One of them is related to me
by blood and the other by faith. Their names are written together, one directly
above the other, on the most important document of the United States of America :
the Declaration of Independence. Thomas Stone - the third name directly below
that of John Hancock - is reportedly related to me on my mother’s side.
However, it is the man directly under Stone whom I want to say a few words
about.
If you look at all the
signers of the Declaration there is only one who says where he is from: Charles
Carroll of Carrollton .
Why is this? In his book Render Unto
Caesar, Charles J. Chaput quotes that the signers risked “their lives,
their fortunes and their sacred honor”, but when Hancock asked Carroll to sign
it was an even bigger gamble for the Maryland resident but he “Most willingly”
did it. By doing so Carroll broke Maryland ’s
law. It was illegal for him to be politically active or earn a living in his
profession as an attorney. He could not even vote for those who could run for
office. Carroll was a second-class citizen in the colony of his birth.
When Maryland
was first founded by adherents of Carroll’s Church fleeing persecution in England , Christians
could worship as they saw fit. However, within a few years this all changed
when new immigrants arrived and established Anglicanism as the colony’s religion.
Due to Old World animosities, laws were
established to stifle the growth and influence of Carroll’s religion.
By advertising where he lived
on the Declaration of Independence, Charles Carroll was leaving no doubt as to
where to find him if the American experiment failed.
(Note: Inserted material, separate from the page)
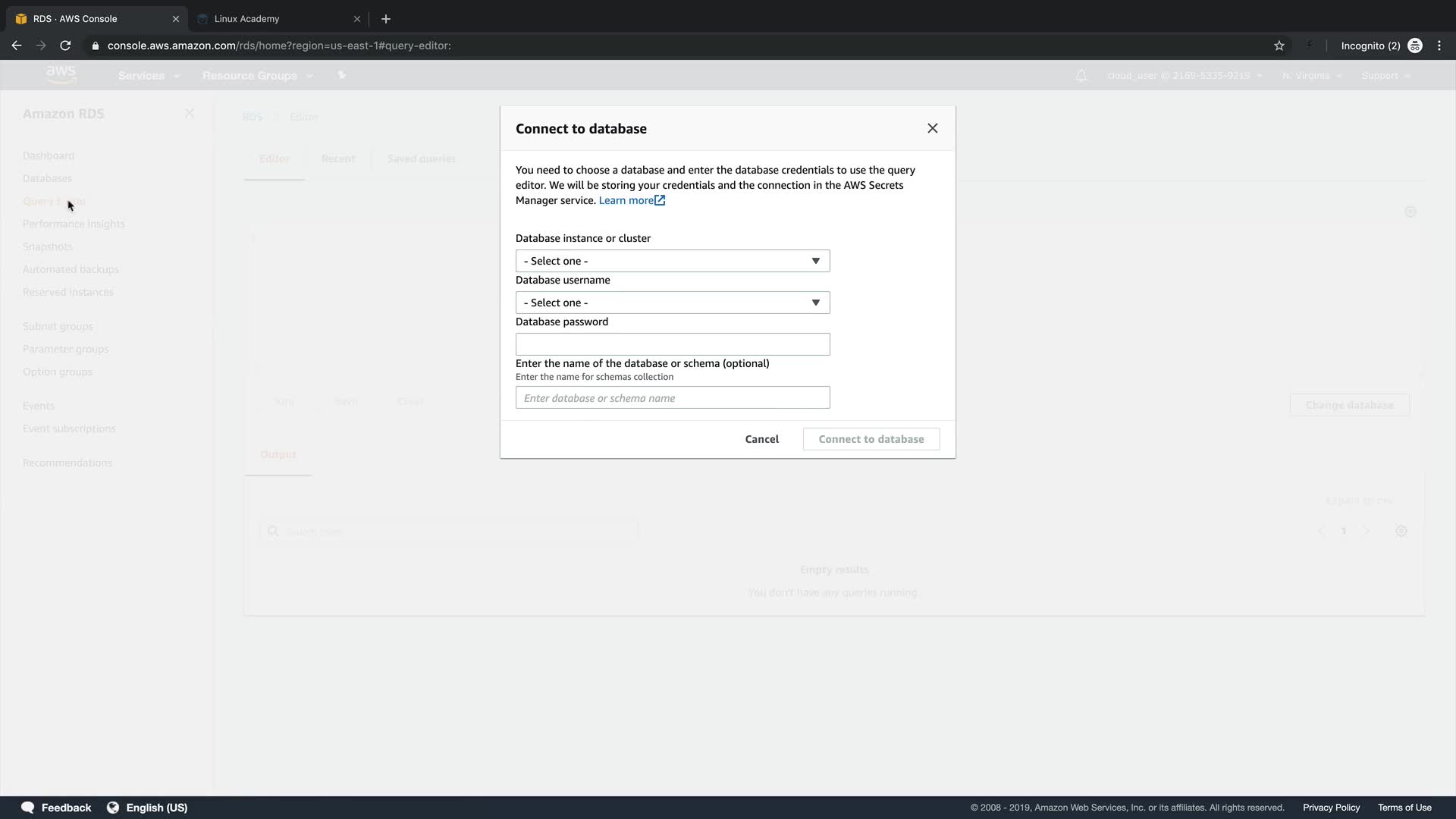Click the browser back arrow
This screenshot has height=819, width=1456.
click(17, 46)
He was not only declaring
independence from British rule, but also from religious intolerance in Maryland . Even if the
colonists succeeded, he might still have failed to secure his own religious
freedom within America .
It was a gamble all the way around, but one that paid off for the only Catholic
signer of the Declaration of Independence, who was willing to prove with his
blood to suspicious colleagues that loyalty to his faith and to the American cause
were not in opposition. To the contrary, when Alexis de Tocqueville arrived in America 55
years later he concluded that, “…American Catholics are both the most obedient
of the faithful and the most independent citizens.” As it turned out, Catholicism did not oppose American democracy but
instead strengthened it.
After John Adams and Thomas
Jefferson died in 1826, the only man to announce where he lived and whose loyalty was undoubtedly held under the most suspicion by his colleagues lived on as the last
signer of the Declaration of Independence.